Nationality | Greville, Robert, second Baron Brooke of Beauchamps Court (1607–1643), parliamentarian army officer and religious writer, was born in May 1607, the son of Fulke Greville (1575–1632) of Thorpe Latimer, Lincolnshire, and his wife, Mary, daughter of Christopher Copley of Wadsworth, Yorkshire. Mary's first husband was another Yorkshire gentleman, Ralph Bosvile, and Godfrey—her son from this marriage—was to be closely associated with his half-brother in his colonial, political, and military endeavours of the 1630s and 1640s.
Inheritance and marriage Brooke's father was the first cousin of his namesake Fulke Greville, first Baron Brooke of Beauchamps Court (1554–1628).
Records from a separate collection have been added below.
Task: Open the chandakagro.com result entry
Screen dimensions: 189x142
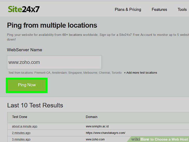Action: 105,133
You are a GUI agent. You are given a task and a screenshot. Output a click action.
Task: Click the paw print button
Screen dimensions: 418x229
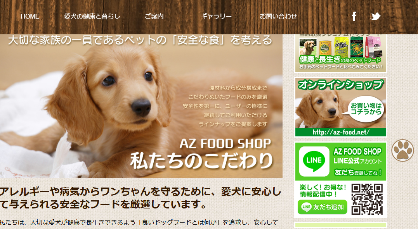(x=402, y=150)
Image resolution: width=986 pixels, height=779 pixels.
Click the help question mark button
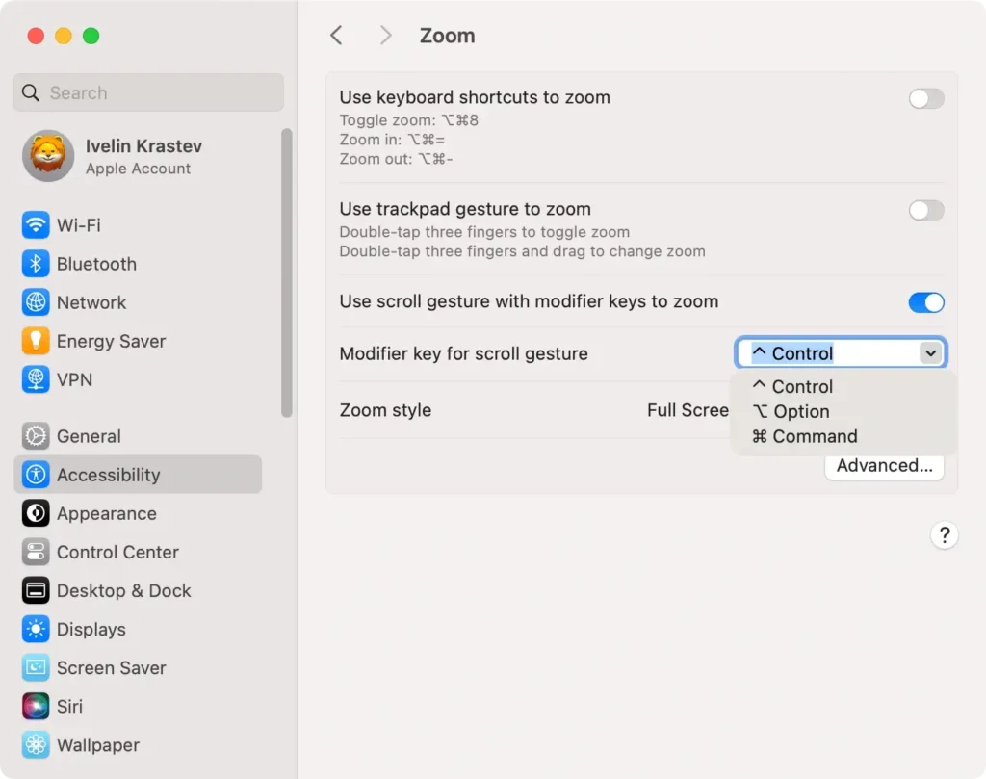[945, 535]
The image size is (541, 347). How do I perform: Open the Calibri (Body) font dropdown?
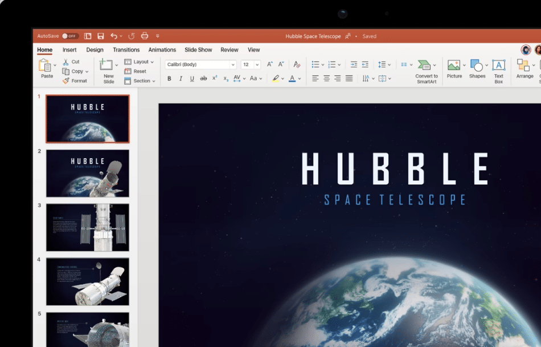232,65
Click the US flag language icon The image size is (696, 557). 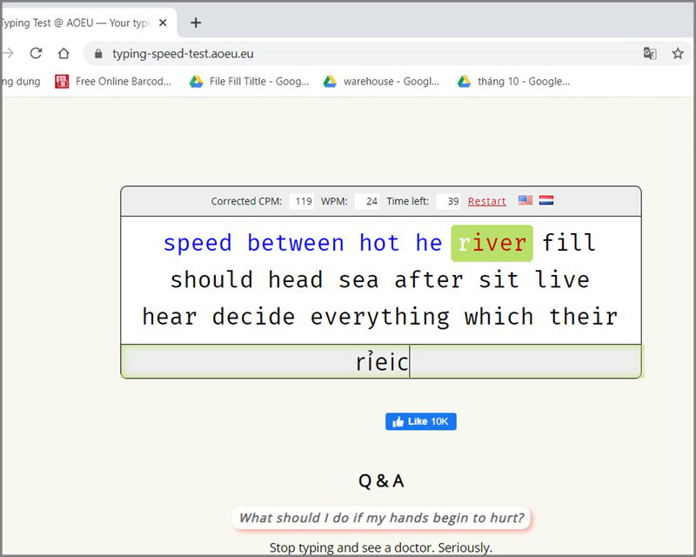click(525, 200)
Lord Brooke had no wish to marry and Robert was adopted early in life as his heir, and named as his successor in the patent granting the barony in January 1621. The Laudian polemicist Peter Heylyn, smarting from Robert Greville's attack on low-born bishops, claimed that the second lord's father had acted as the first lord's gamekeeper and had not been allowed to sit at table with him. The second lord's contemporary biographer was, conversely, concerned to stress he was 'no new man, or gentleman of the first head, but stockt in a long race of worthie Ancestors' (Spencer, 173). Robert Greville was given an intellectually demanding and cosmopolitan education supervised by the first lord, with a Dutch tutor and with three years' foreign travel between 1624 and 1627 which included attendance at the universities of Leiden and Paris and visits to Geneva and Venice.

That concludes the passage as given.